A group of Charles Upham Retirement Village residents are working on a rush order of predator traps after the May 30 floods devastated a conservation initiative.
The residents at the Ryman village in Rangiora have been manufacturing hundreds of traps for Predator Free New Zealand groups as well as the Department of Conservation for conservation initiatives throughout Canterbury over the past 18 months.
They’re now working on a rush order of 80 traps for the Ashley-Rakahuri Rivercare Group, whose conservation efforts were devastated by the May floods.
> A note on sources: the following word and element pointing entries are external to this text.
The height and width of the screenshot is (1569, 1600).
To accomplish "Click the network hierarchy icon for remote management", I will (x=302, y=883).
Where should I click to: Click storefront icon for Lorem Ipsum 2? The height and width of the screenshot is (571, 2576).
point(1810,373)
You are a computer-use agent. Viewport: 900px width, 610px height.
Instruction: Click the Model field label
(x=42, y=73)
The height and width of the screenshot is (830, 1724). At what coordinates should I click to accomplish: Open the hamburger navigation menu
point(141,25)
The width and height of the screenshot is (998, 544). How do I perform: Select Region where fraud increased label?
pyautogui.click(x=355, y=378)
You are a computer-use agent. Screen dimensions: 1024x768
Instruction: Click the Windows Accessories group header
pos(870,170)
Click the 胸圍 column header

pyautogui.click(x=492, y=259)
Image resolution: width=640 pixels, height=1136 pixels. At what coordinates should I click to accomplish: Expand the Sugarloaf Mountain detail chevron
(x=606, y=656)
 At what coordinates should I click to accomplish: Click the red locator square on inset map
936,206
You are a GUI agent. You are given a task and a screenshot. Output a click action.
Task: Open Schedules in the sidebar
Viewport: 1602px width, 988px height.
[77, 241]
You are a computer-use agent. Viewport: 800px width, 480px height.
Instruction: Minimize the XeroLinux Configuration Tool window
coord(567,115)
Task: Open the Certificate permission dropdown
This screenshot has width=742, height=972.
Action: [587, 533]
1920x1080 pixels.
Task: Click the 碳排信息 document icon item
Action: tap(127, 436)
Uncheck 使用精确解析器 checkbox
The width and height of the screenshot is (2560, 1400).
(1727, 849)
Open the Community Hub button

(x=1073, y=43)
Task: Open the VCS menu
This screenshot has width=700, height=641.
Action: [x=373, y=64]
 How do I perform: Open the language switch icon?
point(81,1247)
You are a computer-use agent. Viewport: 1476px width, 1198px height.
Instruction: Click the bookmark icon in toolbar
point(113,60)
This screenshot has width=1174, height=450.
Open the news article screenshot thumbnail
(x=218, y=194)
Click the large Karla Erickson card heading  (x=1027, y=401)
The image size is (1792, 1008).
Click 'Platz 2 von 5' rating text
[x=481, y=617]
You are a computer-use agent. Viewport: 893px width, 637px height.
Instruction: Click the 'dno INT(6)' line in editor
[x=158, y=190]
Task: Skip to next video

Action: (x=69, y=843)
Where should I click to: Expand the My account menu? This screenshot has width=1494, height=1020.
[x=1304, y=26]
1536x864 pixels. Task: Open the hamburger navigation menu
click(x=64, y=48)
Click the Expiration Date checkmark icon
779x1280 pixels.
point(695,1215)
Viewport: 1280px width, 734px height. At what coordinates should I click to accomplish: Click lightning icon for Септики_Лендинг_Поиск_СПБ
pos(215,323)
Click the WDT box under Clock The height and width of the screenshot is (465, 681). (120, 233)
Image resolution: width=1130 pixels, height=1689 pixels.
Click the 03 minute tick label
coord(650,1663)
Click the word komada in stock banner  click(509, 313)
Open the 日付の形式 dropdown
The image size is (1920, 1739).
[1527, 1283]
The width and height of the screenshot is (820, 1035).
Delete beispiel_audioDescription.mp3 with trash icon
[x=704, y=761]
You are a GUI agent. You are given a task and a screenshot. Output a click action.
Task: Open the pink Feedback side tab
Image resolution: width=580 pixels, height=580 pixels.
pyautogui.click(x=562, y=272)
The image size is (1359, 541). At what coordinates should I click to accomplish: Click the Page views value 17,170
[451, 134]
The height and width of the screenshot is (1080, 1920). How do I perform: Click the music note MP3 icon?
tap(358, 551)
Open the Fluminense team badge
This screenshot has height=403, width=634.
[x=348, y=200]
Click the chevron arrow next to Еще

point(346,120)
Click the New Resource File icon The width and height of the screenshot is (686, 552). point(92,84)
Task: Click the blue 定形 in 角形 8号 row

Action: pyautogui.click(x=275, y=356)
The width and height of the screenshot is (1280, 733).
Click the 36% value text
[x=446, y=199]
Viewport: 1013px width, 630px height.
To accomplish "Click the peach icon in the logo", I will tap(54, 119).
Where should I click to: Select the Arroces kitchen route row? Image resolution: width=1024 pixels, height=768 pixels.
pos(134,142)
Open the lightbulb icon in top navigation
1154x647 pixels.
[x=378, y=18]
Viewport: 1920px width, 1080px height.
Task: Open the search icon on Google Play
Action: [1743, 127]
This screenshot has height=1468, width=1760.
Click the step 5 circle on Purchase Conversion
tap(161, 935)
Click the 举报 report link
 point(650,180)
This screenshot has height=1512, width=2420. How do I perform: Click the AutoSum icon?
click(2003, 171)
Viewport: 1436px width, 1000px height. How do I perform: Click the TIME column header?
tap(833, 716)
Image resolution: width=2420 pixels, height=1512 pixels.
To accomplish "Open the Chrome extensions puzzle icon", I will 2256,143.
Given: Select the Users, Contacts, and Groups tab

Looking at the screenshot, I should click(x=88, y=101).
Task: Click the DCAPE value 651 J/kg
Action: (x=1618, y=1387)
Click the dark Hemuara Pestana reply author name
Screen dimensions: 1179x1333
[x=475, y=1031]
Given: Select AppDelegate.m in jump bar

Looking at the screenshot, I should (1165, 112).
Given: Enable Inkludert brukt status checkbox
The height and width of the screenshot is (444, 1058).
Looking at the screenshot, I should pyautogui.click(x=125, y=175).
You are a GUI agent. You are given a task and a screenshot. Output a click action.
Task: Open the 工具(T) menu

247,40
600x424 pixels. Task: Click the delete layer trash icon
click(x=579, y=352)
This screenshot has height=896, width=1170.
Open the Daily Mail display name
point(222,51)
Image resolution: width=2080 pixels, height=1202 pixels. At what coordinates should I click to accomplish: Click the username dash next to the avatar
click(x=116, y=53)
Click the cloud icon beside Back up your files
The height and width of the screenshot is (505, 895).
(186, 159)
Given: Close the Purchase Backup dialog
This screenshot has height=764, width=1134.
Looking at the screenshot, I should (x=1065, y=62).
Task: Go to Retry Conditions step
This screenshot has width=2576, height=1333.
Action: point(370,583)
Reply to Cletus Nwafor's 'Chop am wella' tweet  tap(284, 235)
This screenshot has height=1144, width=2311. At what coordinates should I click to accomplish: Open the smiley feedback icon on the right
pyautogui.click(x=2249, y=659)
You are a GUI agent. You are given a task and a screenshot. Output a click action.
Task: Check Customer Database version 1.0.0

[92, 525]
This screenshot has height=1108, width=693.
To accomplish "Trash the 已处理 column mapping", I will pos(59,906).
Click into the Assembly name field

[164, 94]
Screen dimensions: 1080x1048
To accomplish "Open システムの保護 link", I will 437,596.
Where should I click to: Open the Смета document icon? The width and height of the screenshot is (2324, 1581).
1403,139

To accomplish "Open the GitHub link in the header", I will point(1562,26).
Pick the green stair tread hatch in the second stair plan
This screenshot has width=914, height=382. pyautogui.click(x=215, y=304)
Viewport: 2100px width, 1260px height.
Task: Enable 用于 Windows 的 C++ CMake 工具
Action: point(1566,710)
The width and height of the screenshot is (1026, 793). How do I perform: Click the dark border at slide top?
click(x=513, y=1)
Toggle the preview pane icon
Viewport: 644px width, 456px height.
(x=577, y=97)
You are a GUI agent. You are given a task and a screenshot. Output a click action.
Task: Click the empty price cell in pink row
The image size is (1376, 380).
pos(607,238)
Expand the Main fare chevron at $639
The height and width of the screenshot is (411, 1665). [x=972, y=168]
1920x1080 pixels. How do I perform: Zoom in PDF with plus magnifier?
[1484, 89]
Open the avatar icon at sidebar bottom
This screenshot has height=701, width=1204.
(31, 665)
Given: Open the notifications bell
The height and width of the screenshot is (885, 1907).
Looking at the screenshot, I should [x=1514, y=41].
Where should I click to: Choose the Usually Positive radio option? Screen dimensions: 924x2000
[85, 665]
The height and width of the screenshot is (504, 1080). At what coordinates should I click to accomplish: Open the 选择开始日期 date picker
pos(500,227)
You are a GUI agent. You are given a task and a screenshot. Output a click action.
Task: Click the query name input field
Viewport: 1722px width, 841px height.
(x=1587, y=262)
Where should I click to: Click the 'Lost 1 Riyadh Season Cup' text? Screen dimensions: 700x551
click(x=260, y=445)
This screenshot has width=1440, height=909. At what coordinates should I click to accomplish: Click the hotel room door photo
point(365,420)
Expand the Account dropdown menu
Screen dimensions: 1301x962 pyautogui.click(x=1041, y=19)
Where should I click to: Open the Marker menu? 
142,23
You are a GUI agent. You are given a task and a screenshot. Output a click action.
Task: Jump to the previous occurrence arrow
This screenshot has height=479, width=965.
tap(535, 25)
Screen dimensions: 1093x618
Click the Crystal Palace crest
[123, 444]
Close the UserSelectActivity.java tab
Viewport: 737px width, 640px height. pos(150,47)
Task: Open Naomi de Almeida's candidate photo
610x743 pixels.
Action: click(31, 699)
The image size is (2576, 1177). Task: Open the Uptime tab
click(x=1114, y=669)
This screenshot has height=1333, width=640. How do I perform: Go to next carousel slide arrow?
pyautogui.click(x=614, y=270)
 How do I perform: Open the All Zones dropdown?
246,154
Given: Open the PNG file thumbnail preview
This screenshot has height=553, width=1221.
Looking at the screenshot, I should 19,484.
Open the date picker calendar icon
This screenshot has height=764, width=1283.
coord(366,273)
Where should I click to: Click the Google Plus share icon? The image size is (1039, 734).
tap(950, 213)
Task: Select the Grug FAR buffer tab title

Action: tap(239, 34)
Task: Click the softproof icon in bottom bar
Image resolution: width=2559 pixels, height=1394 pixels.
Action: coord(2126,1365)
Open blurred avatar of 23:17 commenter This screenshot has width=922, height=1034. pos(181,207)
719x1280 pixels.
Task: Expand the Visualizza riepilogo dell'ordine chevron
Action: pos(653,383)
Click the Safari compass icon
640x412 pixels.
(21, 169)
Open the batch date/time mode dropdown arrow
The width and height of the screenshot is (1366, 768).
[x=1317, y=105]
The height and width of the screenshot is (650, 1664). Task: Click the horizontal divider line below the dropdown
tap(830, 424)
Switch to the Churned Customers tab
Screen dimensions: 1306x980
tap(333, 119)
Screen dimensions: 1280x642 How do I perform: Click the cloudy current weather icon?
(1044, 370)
Peter Whitehead, from the Rivercare conservation group, said the floods had wiped out dozens of trap lines on the Ashley River which were essential to protect some of the world’s most endangered wading birds from predators.
The fragile habitat is home to wrybills, black-fronted terns and black-backed gulls, and the breeding season is just around the corner.
“I didn’t think we’d lost that many traps until I got down there and saw just how bad it was. We lost 114 traps in total across the area, which is a huge amount,’’ Peter Whitehead said.
The conservationists put out a call for help from the Charles Upham residents who build the traps using offcuts from the construction of Ryman Healthcare’s new Kevin Hickman Retirement Village in Riccarton.
Charles Upham residents Gwenda Johnson, Colin Dixon and Lynn Andrews are part of the team working on the traps.
The traps, built to precise DoC specifications, are made from offcuts recycled from Ryman Healthcare’s construction site at Kevin Hickman Retirement Village at Riccarton Park in Christchurch.
For Gwenda, who has volunteered in the past for Habitat For Humanity building homes in Vietnam, Myanmar and Nepal, helping out is second nature.
“It is good fun and fulfilling. I just toddle down when I have time and help knock some together. It doesn’t get any easier – if a nail goes wrong it goes wrong.’’
Lynn Andrews has helped out the Ashley River group in the past and he has helped lead the group of residents assembling the wooden housings and the traps, that are stencilled with ‘Made with love by Ryman residents’.
Ryman Healthcare Group Chief Executive Gordon MacLeod said it was a pleasure to be able to help the conservation campaign.
“We’re recycling materials and supplying everything they need to make this happen. This means it is a very sustainable project and our endangered birds are the winners.’’
Ryman is rolling out similar projects around the country as part of its commitment to a Predator Free New Zealand.
“And the best thing is that is led by our resident volunteers – so we are delighted to be doing our bit to help,’’ Gordon said.
The Charles Upham residents have built traps used by the Department of Conservation in the High Country, and for Sumner and Port Hills predator free campaigns.